Your service is treated as export of services, as you meet the requirements under Rule 6A of Service Tax Rules 1994. As per Rule 3 of the Place of Provision of Services Rules, 2012, the Place of Provision of Services is Finland, the place where the service receiver is located. As per Section 66B of the Finance Act, 1994, service tax is leviable on services provided in the taxable territory, which covers India, except J&K. So, you need not charge service tax, as the recipient of the service is located outside India (in a non-taxable territory) and you will receive foreign exchange for your services. Your income is taxable as per Indian laws, as you are resident in India and the income accrues in India.

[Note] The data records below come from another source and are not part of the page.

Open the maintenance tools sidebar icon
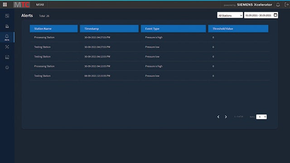The image size is (290, 163). click(x=7, y=47)
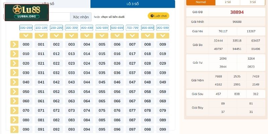Select number 007 in the grid
The height and width of the screenshot is (134, 268).
(132, 45)
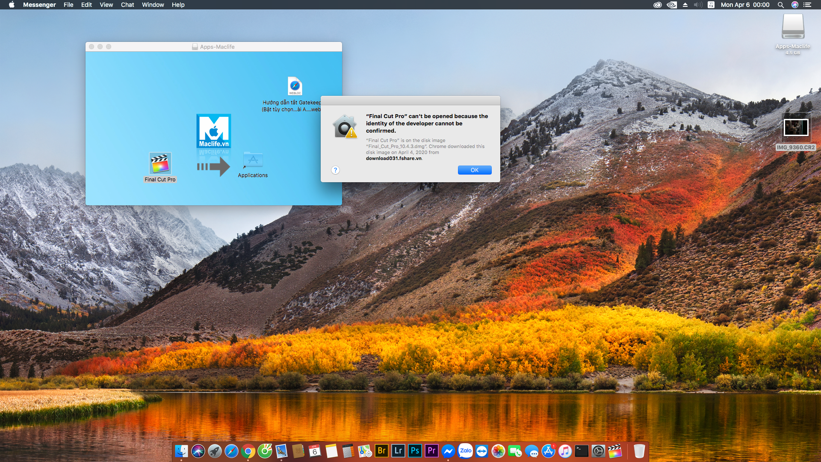Toggle Notification Center list icon
Image resolution: width=821 pixels, height=462 pixels.
807,5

RBI says that for write-off of export proceeds, proportionate export incentives must be surrendered. What all should I consider as 'export incentives', in this context and for my SEZ unit?
I am not aware of any RBI explanation on what all incentives must be surrendered. The usual practice of banks is to take an undertaking/declaration regarding surrender of proportionate incentives and allow write-off. In my opinion, you must surrender proportionate duty drawback and duty exemptions/duty credits under Chapter 4 and 3 of the Foreign Trade Policy. As a SEZ unit, you must surrender customs duty on inputs proportionate to the shortfall. I am sure a clarification from RBI or the commerce ministry will help all exporters.

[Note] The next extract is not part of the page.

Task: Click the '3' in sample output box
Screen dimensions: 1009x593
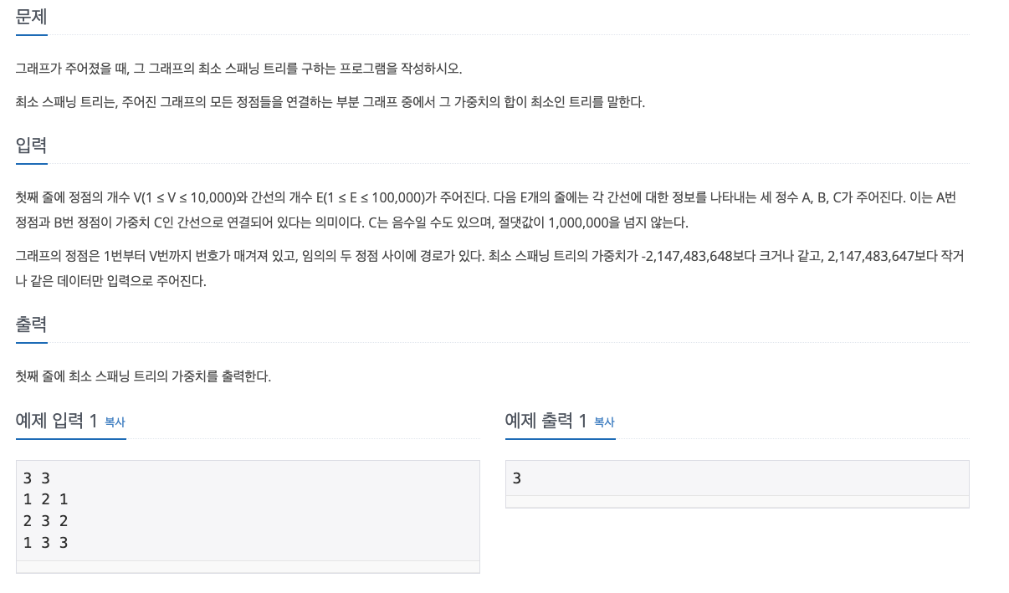Action: pos(517,478)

As an EOU, can we count exports through a third party, where foreign exchange is realised by the merchant exporter, towards our entitlement for DTA sales?
As per para 6.19(d) of Handbook, fulfilment of NFE by exports of EOUs through a third party shall be reckoned on the basis of the price at which the goods are supplied by EOUs to merchant exporters, provided the goods move directly from the EOU to the port and the shipping bill mentions the name of the merchant exporter and also the name of the EOU as manufacturer. As per Policy Circular No.19 (RE-2006)/2004-2009 dated 11.09.2006, you can count such exports through a third party for your DTA sale entitlement on the basis of the price at which you supplied the goods to the third party.

Are we required to pay service tax and deduct TDS when remitting commission on exported goods, beyond exemption limit to our Japanese agent?
As receiver of a service and located in India, you have to pay service tax. You need not deduct TDS, because the income has accrued in Japan to a resident of that country.